Sitiado nos últimos dias por ações desfavoráveis da Justiça, o governo Jair Bolsonaro consegue, com a decisão dos desembargadores do Rio de passar o caso das rachadinhas para a segunda instância, respirar e pensar em algum futuro. Depois de penar com as operações do Supremo Tribunal Federal contra as fake news e as manifestações antidemocráticas, o presidente e sua família viram a proximidade do Apocalipse com a prisão de Fabrício Queiroz, na semana passada. A mudança de foro, com as previsíveis disputas judiciais e adiamentos, transformou o anunciado desastre em uma Batalha de Itararé – que nunca aconteceu – e dá tempo ao apaziguamento.

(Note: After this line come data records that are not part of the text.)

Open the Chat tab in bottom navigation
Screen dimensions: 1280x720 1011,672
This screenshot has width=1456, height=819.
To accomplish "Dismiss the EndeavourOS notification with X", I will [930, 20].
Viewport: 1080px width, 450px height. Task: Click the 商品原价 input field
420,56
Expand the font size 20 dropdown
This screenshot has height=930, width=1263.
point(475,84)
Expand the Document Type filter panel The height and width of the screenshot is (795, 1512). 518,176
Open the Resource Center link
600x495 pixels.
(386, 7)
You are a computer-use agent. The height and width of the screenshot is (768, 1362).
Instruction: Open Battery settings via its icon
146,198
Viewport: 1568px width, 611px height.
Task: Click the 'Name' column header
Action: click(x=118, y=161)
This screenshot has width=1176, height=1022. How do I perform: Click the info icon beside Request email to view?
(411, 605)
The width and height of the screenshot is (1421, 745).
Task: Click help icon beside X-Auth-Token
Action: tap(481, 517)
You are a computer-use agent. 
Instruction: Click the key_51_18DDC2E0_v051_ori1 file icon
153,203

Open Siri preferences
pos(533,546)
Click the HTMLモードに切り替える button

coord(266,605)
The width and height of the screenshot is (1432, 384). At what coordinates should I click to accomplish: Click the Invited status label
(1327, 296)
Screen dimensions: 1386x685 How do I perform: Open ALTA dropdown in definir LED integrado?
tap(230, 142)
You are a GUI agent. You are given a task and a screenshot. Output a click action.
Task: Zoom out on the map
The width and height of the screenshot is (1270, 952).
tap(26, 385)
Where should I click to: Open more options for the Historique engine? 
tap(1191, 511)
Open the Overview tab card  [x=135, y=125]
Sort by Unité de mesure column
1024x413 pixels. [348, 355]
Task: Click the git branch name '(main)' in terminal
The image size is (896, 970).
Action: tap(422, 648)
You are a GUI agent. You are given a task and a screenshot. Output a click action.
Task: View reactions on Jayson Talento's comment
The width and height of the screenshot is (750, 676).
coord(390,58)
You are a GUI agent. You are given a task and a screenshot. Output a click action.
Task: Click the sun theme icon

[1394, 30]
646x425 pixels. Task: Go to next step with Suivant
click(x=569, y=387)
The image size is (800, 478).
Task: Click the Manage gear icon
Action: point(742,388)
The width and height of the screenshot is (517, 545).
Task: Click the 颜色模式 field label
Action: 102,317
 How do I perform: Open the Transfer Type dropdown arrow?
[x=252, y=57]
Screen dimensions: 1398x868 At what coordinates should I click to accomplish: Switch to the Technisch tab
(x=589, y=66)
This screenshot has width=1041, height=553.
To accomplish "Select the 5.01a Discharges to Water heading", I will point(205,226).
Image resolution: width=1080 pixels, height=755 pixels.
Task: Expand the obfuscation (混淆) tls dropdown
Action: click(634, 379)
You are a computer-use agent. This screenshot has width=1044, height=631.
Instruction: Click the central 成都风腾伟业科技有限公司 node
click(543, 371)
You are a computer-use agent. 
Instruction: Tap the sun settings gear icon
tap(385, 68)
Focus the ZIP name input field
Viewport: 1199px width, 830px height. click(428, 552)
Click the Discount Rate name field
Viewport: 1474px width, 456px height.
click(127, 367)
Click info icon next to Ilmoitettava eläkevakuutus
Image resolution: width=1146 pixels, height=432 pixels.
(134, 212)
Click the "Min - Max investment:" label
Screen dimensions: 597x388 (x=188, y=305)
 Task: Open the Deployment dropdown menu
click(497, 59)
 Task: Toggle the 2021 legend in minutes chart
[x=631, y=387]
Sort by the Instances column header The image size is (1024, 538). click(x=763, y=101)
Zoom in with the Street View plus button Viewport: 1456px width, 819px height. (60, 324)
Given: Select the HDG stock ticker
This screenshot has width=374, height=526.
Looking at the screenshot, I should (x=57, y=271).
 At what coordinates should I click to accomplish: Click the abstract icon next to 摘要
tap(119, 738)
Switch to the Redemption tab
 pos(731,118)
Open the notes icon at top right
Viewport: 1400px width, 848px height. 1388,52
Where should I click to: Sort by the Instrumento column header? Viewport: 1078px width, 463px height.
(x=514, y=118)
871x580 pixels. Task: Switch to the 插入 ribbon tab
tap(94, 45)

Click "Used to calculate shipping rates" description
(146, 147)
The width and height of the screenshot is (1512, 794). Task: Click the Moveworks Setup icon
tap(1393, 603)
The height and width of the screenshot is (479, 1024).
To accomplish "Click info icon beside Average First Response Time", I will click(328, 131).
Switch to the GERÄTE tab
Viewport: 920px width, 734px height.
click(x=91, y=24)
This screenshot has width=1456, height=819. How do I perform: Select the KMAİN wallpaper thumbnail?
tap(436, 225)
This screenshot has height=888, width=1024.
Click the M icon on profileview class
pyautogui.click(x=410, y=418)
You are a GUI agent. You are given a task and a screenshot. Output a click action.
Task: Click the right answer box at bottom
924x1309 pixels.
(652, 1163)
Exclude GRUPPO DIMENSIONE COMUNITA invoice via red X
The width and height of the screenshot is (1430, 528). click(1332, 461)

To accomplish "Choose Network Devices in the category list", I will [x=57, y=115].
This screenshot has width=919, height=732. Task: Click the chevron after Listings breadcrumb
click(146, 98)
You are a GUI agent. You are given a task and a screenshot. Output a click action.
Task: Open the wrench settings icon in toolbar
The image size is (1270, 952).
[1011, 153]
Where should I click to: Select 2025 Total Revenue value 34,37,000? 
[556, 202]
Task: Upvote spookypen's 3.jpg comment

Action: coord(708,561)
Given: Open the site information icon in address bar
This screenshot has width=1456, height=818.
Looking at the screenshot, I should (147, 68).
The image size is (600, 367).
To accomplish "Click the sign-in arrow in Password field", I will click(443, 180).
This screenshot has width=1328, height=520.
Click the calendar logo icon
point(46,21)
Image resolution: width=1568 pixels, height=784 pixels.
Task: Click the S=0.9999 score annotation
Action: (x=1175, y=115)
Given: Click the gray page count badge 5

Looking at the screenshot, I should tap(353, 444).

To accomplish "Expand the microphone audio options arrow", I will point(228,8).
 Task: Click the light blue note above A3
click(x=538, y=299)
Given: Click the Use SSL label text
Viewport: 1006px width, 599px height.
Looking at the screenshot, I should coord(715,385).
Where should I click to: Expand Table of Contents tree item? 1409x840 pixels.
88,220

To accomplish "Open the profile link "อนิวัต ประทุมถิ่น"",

Para Jair e filhos, era mesmo hora de parar o jogo. As investigações do Ministério Público do Rio de Janeiro, lentamente, colheram, sobre o suposto esquema das rachadinhas na Assembleia Legislativa do Rio, uma quantidade de indícios difícil de contestar. Alguns são facilmente compreensíveis, mesmo para os bolsonaristas mais apaixonados. As imagens de Queiroz ao pagar, em uma agência bancária, contas do hoje senador Flávio Bolsonaro (Republicanos-RJ) em dinheiro vivo, são exemplo desses sinais. Estavam entre os argumentos apresentados pelos promotores ao juiz Flávio Itabaiana, magistrado linha-dura que cuidava do caso e, agora, foi afastado do processo.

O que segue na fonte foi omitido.